**Sorular ve Görevler:**
• A. Zeytinlik davasıyla ilgili haberde hukuk bürosunun açtığı davada davacılar hangi gruplardan oluşuyor ve her gruptan kaç davacı var?
• B. Zeytinlik davasıyla ilgili habere göre Madencilik Yönetmeliğini değiştiren yönetmelik hangi tarihli Resmi Gazete'de yayımlandı?
• C. Zeytinlik davasıyla ilgili haberi, son cümlesinden sonrasını yazarak sürdürün.

**Haber Metni:**

Zeytinlikleri madenciliğe açan yönetmelik değişikliğinin iptali için açılan davada Danıştay İdari Dava Daireleri Kurulu (DİDDK), çevre hakkını ilgilendiren davalarda birden fazla davacının birlikte dava açamayacaklarına yönelik Danıştay 8.Dairesi’nin kararını kesin olarak bozdu.
08.05.2023 tarih ve E:2022/3772, K:2023/950 sayılı DİDDK kararı, benzer nitelikli uyuşmazlıklar açısından emsal olma niteliğini taşıyor. Karar, halkın mahkemelere erişimi ve adil yargılanma hakkı açısından önemli tespitlerde bulunuyor.
DİDDK’nın kararını değerlendiren avukat Cem Altıparmak şöyle konuştu;
“01.03.2022 tarihli Resmi Gazete’de, zeytinlik sahaları madencilik faaliyetlerine açmak için Madencilik Yönetmeliğinde değişiklik yapan yönetmeliğin yayınlamasıyla birlikte, kamuoyunda ciddi bir tepki ortaya çıktığı, birçok kişinin, çiftçi/tarım örgütlerinin ve sivil toplum kuruluşlarının davalar açtığı kamuoyunun bilgisi dahilindedir. Açılan bu davalar sonucunda Danıştay 8.Dairesi’nce, değişiklik yapan yönetmeliğin yürütmesinin durdurulmasına karar verilmiştir.
Bu davalardan bir tanesi de hukuk büromuzca 9 dernek, 7 kooperatif ve 11 gerçek kişi adına açtığımız davaydı. Ne var ki Danıştay 8.Dairesi bu davada davacıların ortak dava açma ehliyeti açısından oldukça sorunlu bir karar vererek, açılan davada davacıların hak veya menfaatlerinde iştirak bulunmadığı gerekçesiyle, her bir davacı tarafından ayrı ayrı dava açılmak üzere dava dilekçemizin reddine karar verdi. İdari Yargılama Usulü Kanunu’na göre dilekçemizin reddi halinde ya ret gerekçesine uyarak 27 davacı için ayrı ayrı 27 dava açacaktık ya da bu gerekçeyi adil yargılanma hakkının, mahkemeye erişim hakkının ihlali üzerinden tartışmak amacıyla davayı bir üst mahkemeye taşıyacaktık.

**Veriler:**

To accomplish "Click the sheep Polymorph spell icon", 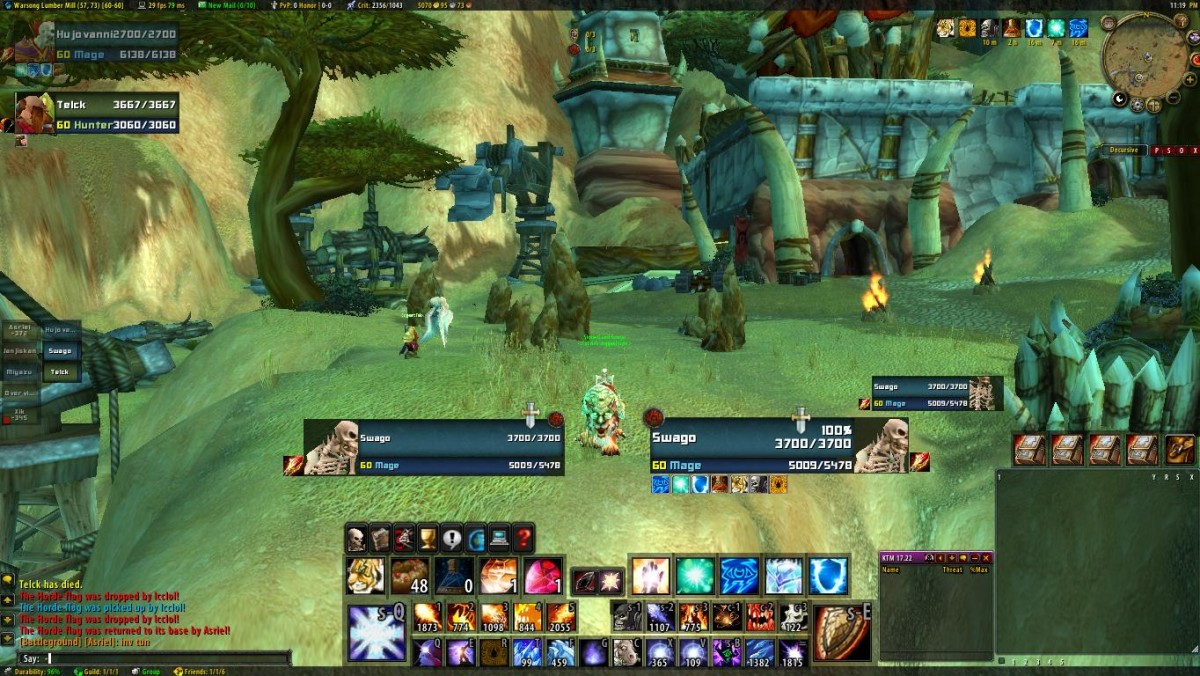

**Son Cevaplar:**
• A. 9 dernek, 7 kooperatif ve 11 gerçek kişi.

• B. 01.03.2022 tarihli Resmi Gazete'de.

• C.
Davacı müvekkillerimizle yaptığımız değerlendirmeler sonucunda, Danıştay 8.Dairesi’nin ret gerekçesine uyarak, her bir davacı için ayrı ayrı dava açmayı kabul etmemiz durumunda hukuk devletinin temelini oluşturan hak arama hürriyetinin, mahkemeye erişim hakkının, adil yargılanma hakkının, yurttaşların ülkedeki bir hukuksuzluğa karşı toplumsal dayanışma içinde ve bir arada haklarını savunma özgürlüklerinin nasıl ciddi bir risk altına gireceğini tespit ettik. Bu gerekçeyi kabul edip her bir davacı için ayrı ayrı davalar açmamız halinde, bundan sonra Türkiye’nin herhangi bir yerinde iki kişinin bir araya gelip de çevre, doğa ve insan hakları gibi kamu yararını yakından ilgilendiren konularda, birlikte dava açamaz hale geleceğini gördük. Bu yüzden Danıştay 8.Dairesi’nin bu hukuksuz kararının genel bir uygulama, bir içtihat haline dönüşmesine izin vermemek için, aynı “hatayı” bile isteye tekrarlayıp tüm davacılar adına yine tek bir dava açtık ve davamızın bir kez daha reddedilmesi üzerine kararı temyiz ederek, davamızı DİDDK’ya taşıdık.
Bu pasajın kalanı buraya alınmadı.